Rapid growth led to higher increases in relative costs of living for most metro areas
Rapid growth comes with a price—and for America’s fastest-growing metro areas, that price is increased housing costs. Of the 82 “high-growth” metro areas shown in Figure 2, 64 (78%) experienced increases in their relative cost of housing between 2013 and 2023. This decline in affordability was most pronounced in middle- and higher-cost metro areas such as Olympia, Wash., and Cape Coral, Fla., which experienced significant population and employment growth in the 2010s but were unable to increase their supply of housing enough to keep up with demand. As a result, many of these high-growth metro areas are now among the least affordable housing markets in the United States.
Achieving strong growth without losing control of living costs proves difficult, but not impossible. Our analysis reveals that of the nation’s 195 largest metropolitan areas, 10 were able to achieve strong growth and prosperity between 2013 and 2023 while maintaining relatively low increases in the cost of living (both overall and for housing, compared to the nation writ large). While these metro areas are all quite different from one another, they share two key similarities. First, all 10 metro areas have increased their housing supply since 2013. Second, they have increased their housing supply at a rate faster than their population growth—ensuring that their workers are not competing in a housing market that cannot keep up with demand. Housing supply becomes a critical input to achieving quality economic growth while not exacerbating the cost of living.

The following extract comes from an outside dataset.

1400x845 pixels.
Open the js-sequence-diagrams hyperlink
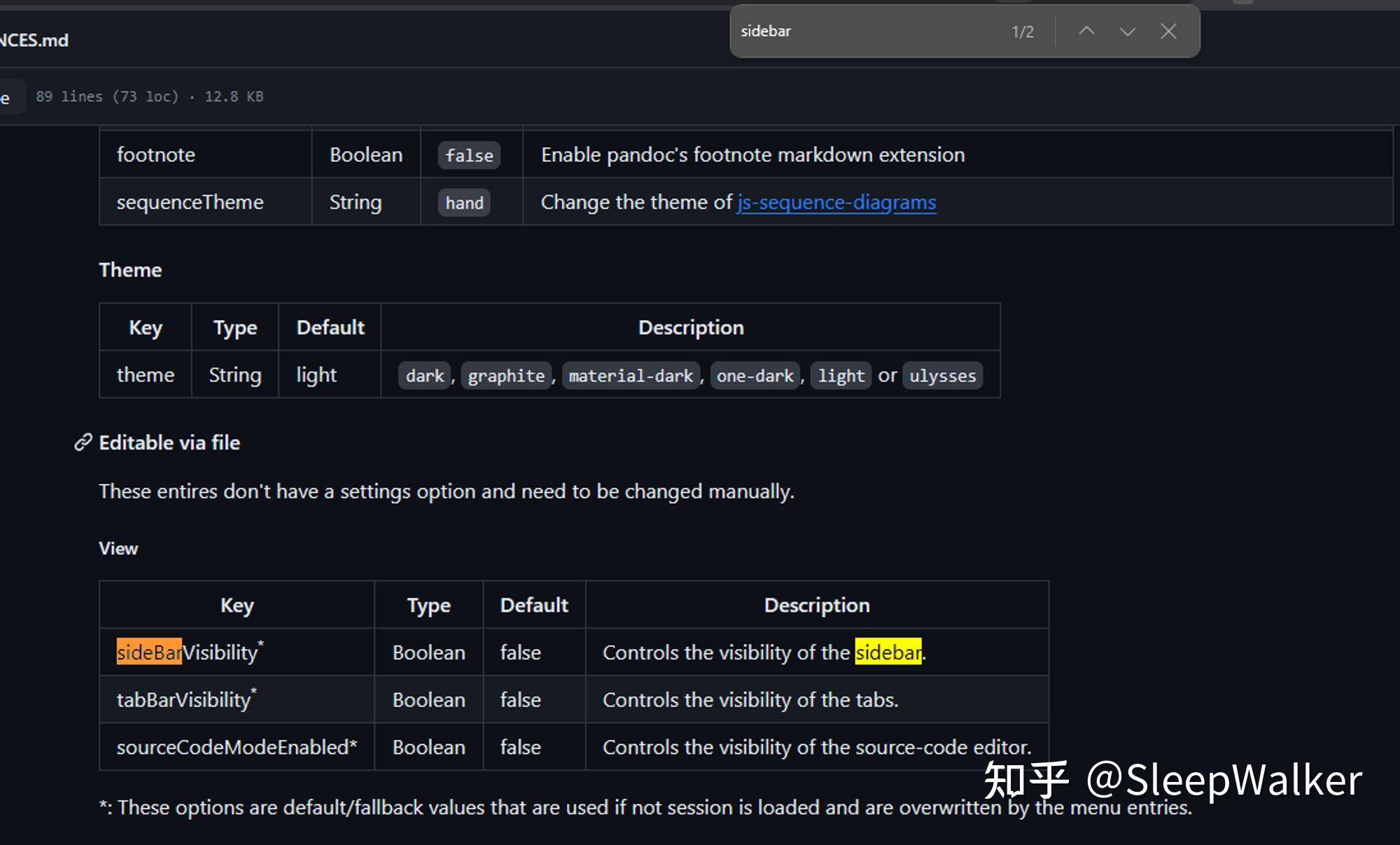coord(837,202)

Median earnings growth was relatively consistent across metro areas, despite differences in costs of living
The tradeoff between growth and affordability can be measured most clearly through the change in “real” median earnings—a key metric of economic inclusion that adjusts the median worker’s wage gains for increases in local cost of living. While jobs in highly expensive metro areas do tend to pay higher wages than jobs in more affordable regions, these higher wages do not always lead to greater purchasing power. Figure 3 shows that after adjusting for regional price parity, increases in real earnings for the median worker are remarkably consistent across metro affordability categories. So even though these metro areas experienced very different growth trajectories, the increases in cost of living meant that the median worker’s real wage growth was essentially the same, whether in Denver or Dayton, Ohio.

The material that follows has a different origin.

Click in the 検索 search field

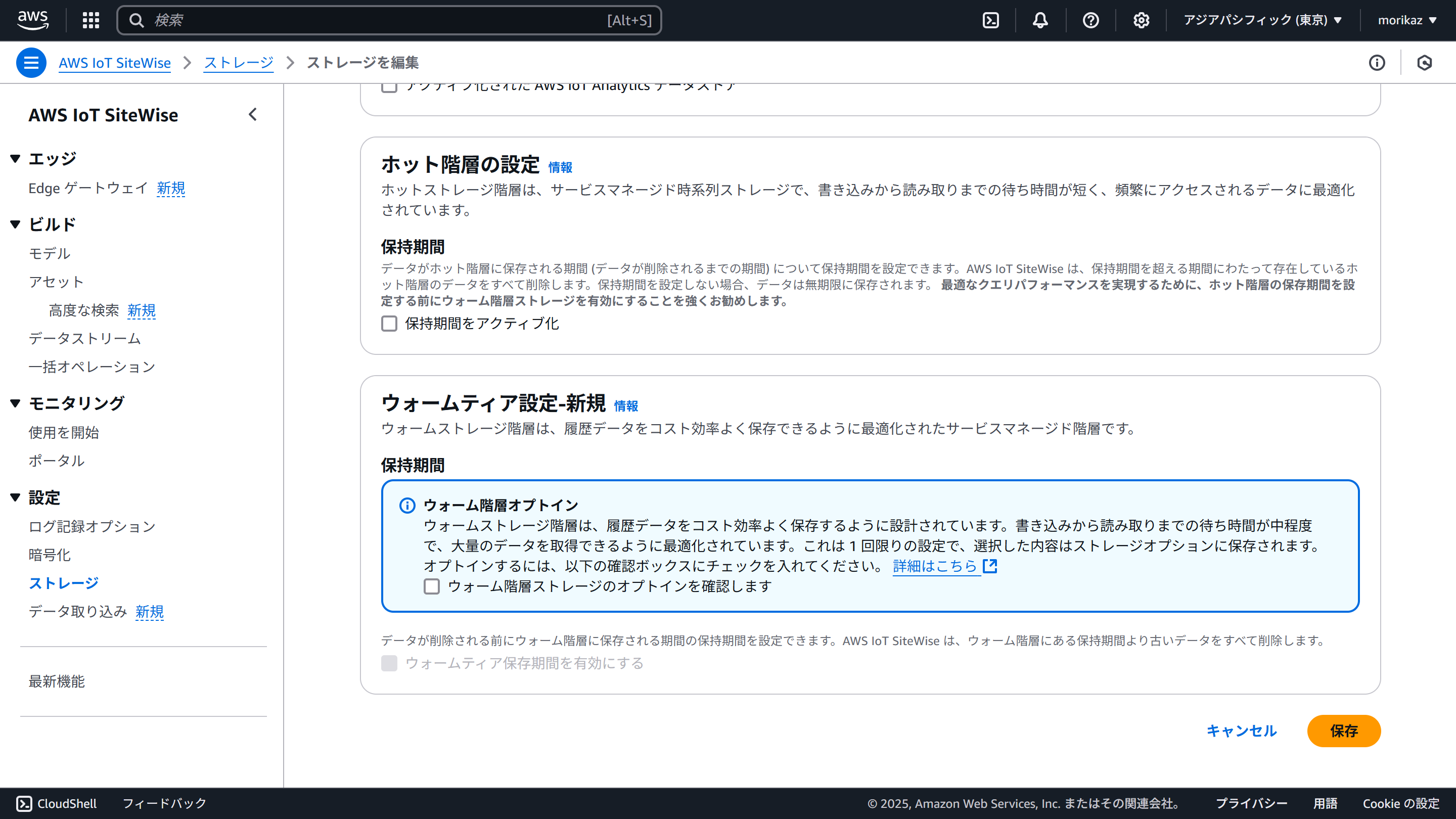click(x=373, y=20)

Creating a more prosperous America requires finding a balance between growth and affordability. Our analysis highlights that this balance is rare but achievable. Regions that can create dynamic environments for industries and workers are growing, and those that use state and local tools to enable housing supply to keep pace with growth can preserve affordability and thereby help lower- and middle-income earners get ahead. Moving forward, policymakers must prioritize strategies that promote both growth and affordability—ensuring that prosperity is widely shared and not undermined by rising living costs.